Ella Durham was born and raised in Sunderland, England and following a long career in the UK’s Department of Works and Pensions, she moved to Spain and worked for three years in an abused animal sanctuary in the Costa del Sol, caring for over 125 cats and kittens. Now retired, she resides in a small Spanish village in the Malaga province of Andalucia with her husband. Durham’s passion for creative writing started when she was just eight years old and since retiring, she has won a fiction writing competition, something which spurred her on to finally concentrate on her writing; she’s already working on her next murder-mystery novel, this time setting the action in Spain. Durham is the resident short story writer for two Spanish magazines.
Connect with Ella at these sites:

WEBSITE          TWITTER    

Q&A with Ella Durham
Writing and Reading:
-Do you draw from personal experiences and/or current events?
Most of my writing comes from personal experiences, memories from my past or just pure imagination but sometimes they are my own interpretation of other people’s experiences where I question, what could have brought that about or what if that happened to me?-Do you start with the conclusion and plot in reverse or start from the beginning and see where the story line brings you?
I begin by deciding on what the message or theme of the story shall be.
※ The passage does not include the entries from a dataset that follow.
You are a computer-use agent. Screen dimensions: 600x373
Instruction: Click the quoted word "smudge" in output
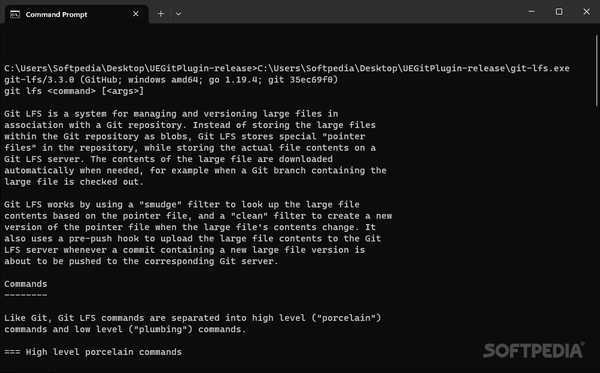tap(160, 205)

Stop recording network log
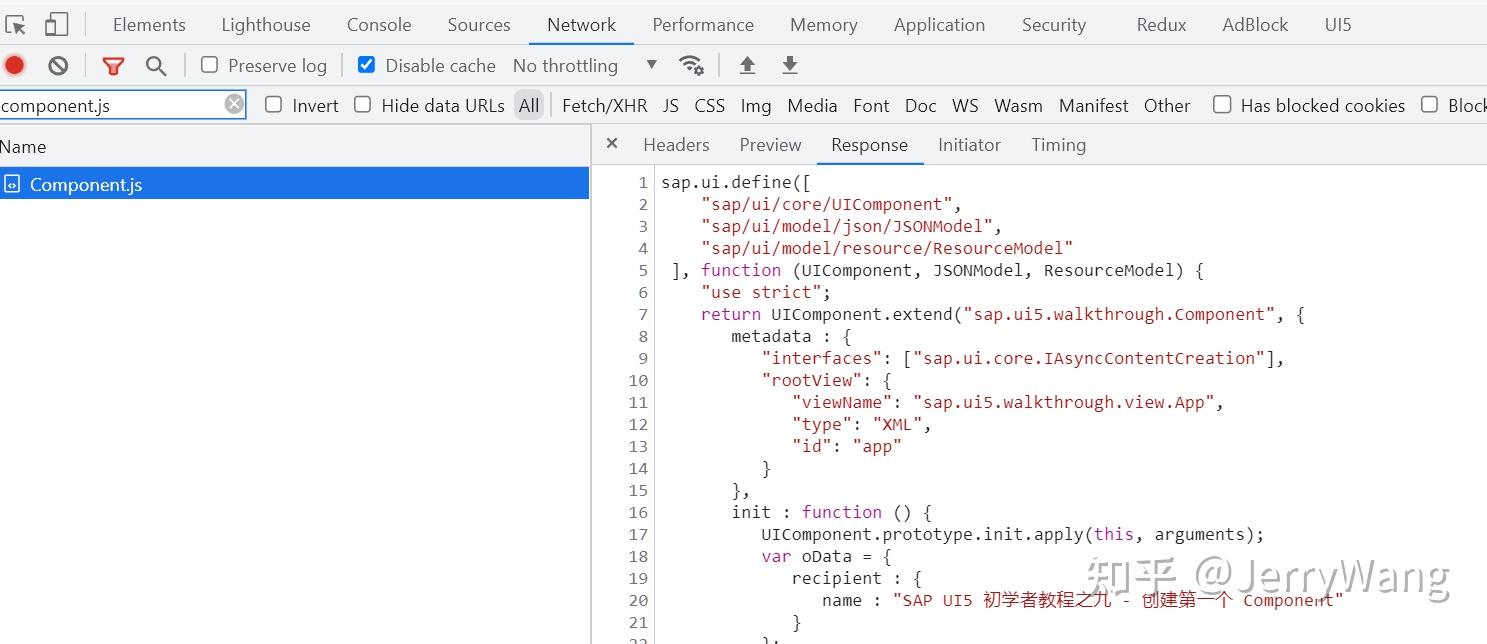[14, 64]
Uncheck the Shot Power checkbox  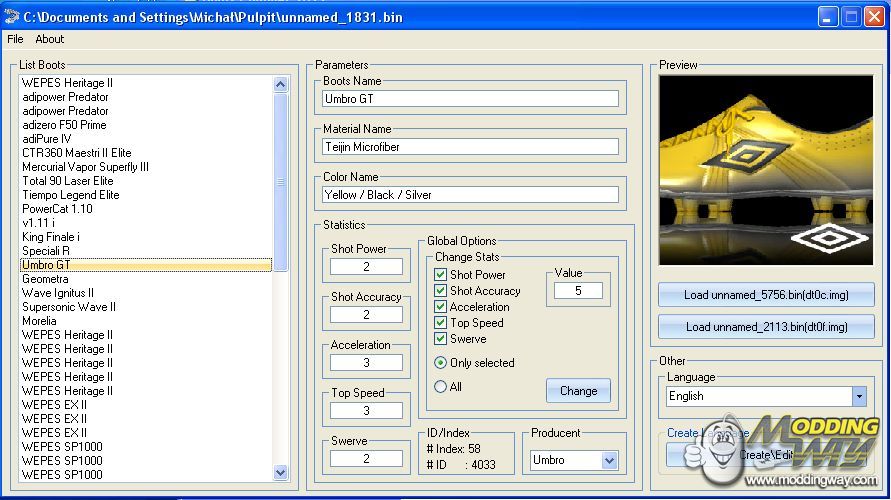point(440,275)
For example a good moral tale, a funny twist in the tale, a heart-warming feeling, something strange to get the reader thinking or a shock! I like to sketch out the bare bones of the story and then build it up, so that it works towards a natural ending or conclusion. I find creating the characters first helps me to define what the interaction between them shall be and how they will end up as ‘goodies’ or baddies’! Sounds complicated but it isn’t really.-Your routine when writing?  Any idiosyncrasies?
My ideas and story’s development usually come to me at night, while I’m in bed. That’s when my mind whirrs and I often feel like jumping up to the computer to scribble it all down but instead I rely on a shorthand notebook in my bedside cabinet.  I like to write every day if possible, usually in the early afternoons. Sometimes I can hit the keys for four  or five hours without realising the time ticking away,  then other days I can only manage half an hour. It all depends on my mood and energy levels.   I like to have a coffee at my elbow mid afternoon, and if I’m being really naughty, a cold Fino sherry to sip at once the sun has gone down beyond the yard-arm.-Is writing your full time job?  If not, may I ask what you do by day?
Writing is my passionate hobby and an outlet for my vivid imagination (my husband says.)   Otherwise, I love cooking. I spend huge amounts of time poring over cookery books and trying out different recipes from all over the world. I make my own bread, naans, pittas breads, crumpets, tarts and pastries as well as  jam, marmalades, chutneys and fruit curds. Each year I also marinate and produce  batches of green and black olives which my Spanish neighbours kindly give me  freshly harvested from their groves. Delicious!  I also enjoy walking  with my husband and our two rescued dogs. Swimming in our pool  during the hot weather keeps me cool and  of course I love reading and watching TV.   I also thoroughly enjoy our village’s colourful fiestas which bring out the spirit of the Spanish way of life here.-Who are some of your favorite authors?
My favourite authors are
Harlen Coben, Mary Higgins Clark, Alex Barclay, Linwood Barclay and Jane Austin.-What are you reading now?
I am reading, ‘Caught’ by Harlen Coben

-Are you working on your next novel?  Can you tell us a little about it?
Yes, I am working on my next novel. Another murder mystery, this time set in Spain under the working title of “No Sleep Till Dawn”. With the same lead character as Ebony Blood, this time Greg Williams now reconciled with his family, takes his family to Spain for a fresh start and bumps into an old flame. Her wild step daughter, Donna, hangs around with a bad crowd and the step mother is unable to tame her. Donna disappears during the town’s annual Feria and because he is fluent in Spanish and the Spanish police have little to go on, Greg is asked to help in the search for her. When a girl’s body is discovered , it is up to Greg to break the devastating news to her parents and reveal the even more shocking news that he knows who the murderer is.

Fun questions:
-Your novel will be a movie.  Who would you cast?
If Ebony Blood was a movie, I would cast
Brad Pitt as Greg Williams
Jennifer Anniston as his wife, Trish.
John Altman as Tony
Kevin Whately as DI. Willard
Larry Lamb as Ramsay

-Would you rather read or watch TV/movie?
Both

-Favorite food?
The Spanish dish, Baked Sea Bream and Poor Man’s potatoes

-Favorite beverage?
I love a cold, dry Fino sherry

Thank you for stopping by CMash Reads and spending time with us.

 

ABOUT THE BOOK

Murder in the Scottish Borders throws a brothers’ ill-fated fishing trip off course and their own dark secrets risk being exposed.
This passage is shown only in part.